A clarification is a must here: These comments against an disproportionate emphasis on science-suggesting science should appreciate a role for other (not alternative) approaches in other contexts-should not lead people following the other approaches to forget the importance of science or be ignorant of the scientific spirit; science and logic provide the basic models and standards of human rational judgements (fairly objective decisions even in absence of mathematical/logical proof or certainty) not only for their own discussions, but also for arguments in social, humanistic and religious discourses. Particularly, the reasonable arguments for a true religion must have enough resemblance with the scientific reasoning. This is because what a true religion provides is a metaphysical explanation of the world complementing the intellectually incomplete scientific explanation, without being incompatible with science and logic. Moreover, a true religion satisfies the same human curiosity and fulfils basically the same human standards of knowledge that are responsible for the development of science.

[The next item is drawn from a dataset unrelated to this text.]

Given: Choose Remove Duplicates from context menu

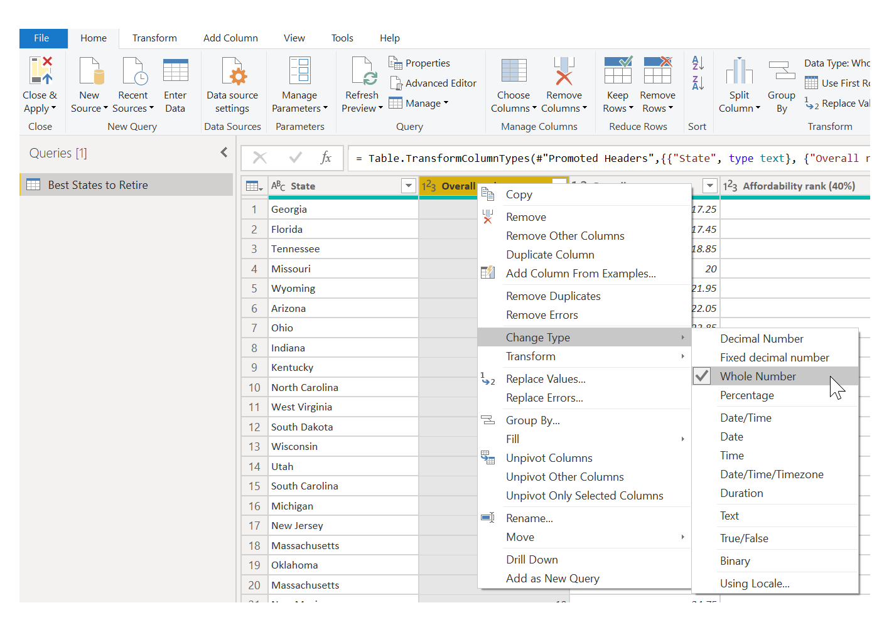Looking at the screenshot, I should 553,296.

Going back to the limits of science, the Big Bang theory, through its negative message, has actually pointed out an important limit of science. Before the advent of this theory, one could say that science can potentially describe the full history of the universe, inform us how it was ten thousand years ago, a million years ago, a billion years ago, a trillion years ago and so on, without any limit and without mentioning any start, let alone the creation, of the universe. So, it could be argued that we need nothing else than scientific calculations, observations and experimentation to understand the whole past of the universe. But after the Big Bang theory, that claim is no longer tenable: Science can potentially tell us about the broad features of the universe a million years ago, a billion years ago, some 13-20 billion years ago, but beyond this, about the Big Bang moment and before it, we cannot have knowledge through science. Either science fails at the Big Bang moment (in the Einsteinian version) or its ability to tell us about this moment is lost in the quantum uncertainty----the tiny roundedness of the space-time around the Big Bang meaning not one fixed moment etc.----as Hawking informs the general public but then exaggerates the space-time roundedness to the point of apparently misleading them.

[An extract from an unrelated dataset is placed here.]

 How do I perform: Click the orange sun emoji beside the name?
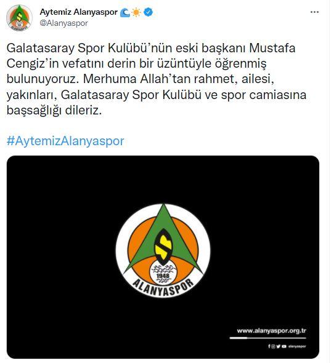point(136,12)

It remains to discuss if the Big Bang theory is really a “victory of religion over science”? (Are Islam and science to be basically competed or compared for the results, or they have to be only mutually respecting and complementing thinking that science indicates a model of rationality for religion without being able to replace it?) Does it really become, in this way, a ‘religious theory’ after remaining for decades a scientific theory? Can, say, a Muslim astrophysicist discuss its technical merits and demerits as freely as he or she can discuss the merits and demerits of a theory considered having no theological implications like the theory of electricity and magnetism?  Has this theory provided for the first time a serious rational argument for the creation of the universe, or we had any before it?  Does the faith of persons not aware of the Big Bang theory, because of being ill informed or having born much before its advent, lack any element? Do the answers to these questions not ignoring the fact that there were many arguments for the Creation of the universe even before the advent of the Big Bang theory. Infact, this theory does not provide an essentially new argument at all; it has only rendered a new version of the long-standing philosophical argument for the start and Creation of the universe within the intellectual reach of non-philosophers as well.

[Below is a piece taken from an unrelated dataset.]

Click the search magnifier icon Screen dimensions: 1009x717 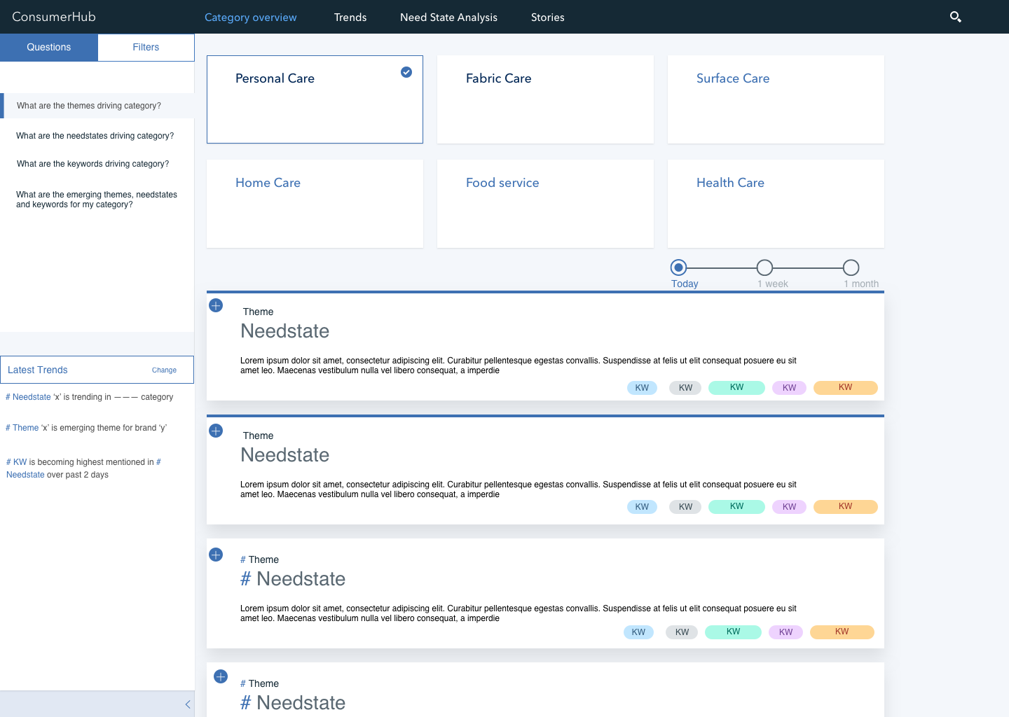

EVERGREEN ARGUMENTS FOR CREATION:

For a large number of people, this theory has provided the first argument they could be convinced of. That can be the first convincing argument for them. But it does not mean that the theory has actually provided for the first time an argument for Creation. People have always thought that the chain-of-creation in this world must stop somewhere, in a way that the First Creator, is essentially different from all the other members of the chain. Someone having  supernatural quality not needing a further creator can be the only way for stopping the chain of natural causes; any natural cause or creator or factor cannot have a supernatural quality, must have its own cause or creator and thus can never be a termination of the chain of beings. Even uneducated simple persons, whether agreeing or disagreeing to it, have always felt the weight of this argument. With the development of philosophy the core issue of debate was put in chronological terms: the universe must have a start and is thus created. For many the statement was simple enough and they did not feel any problem with it. But objections have been put forward, and were answered through the clarification like the following: All what is happening in the world is the result of some process. We do not know all the processes that have resulted in the present world, but surely the processes must have completed in time intervals in a way that the time interval of a process and the double of this time interval are not the same, even though both the time interval and its double may be unknown to us. If the time of a process were infinite, its double would be the same because the double of infinity is also infinity. So, every event of the world is a result of a process completed in a finite time. Carefully summing all these processes (avoiding duplications etc.) we can in principle find out the total finite time in which the whole universe has developed into the present form. This age of the universe is thus in principle a knowable finite time interval. Even if we are unable to calculate this age, the simple conclusion that it is not infinite is sufficient to tell that there was a start and creation of the universe. 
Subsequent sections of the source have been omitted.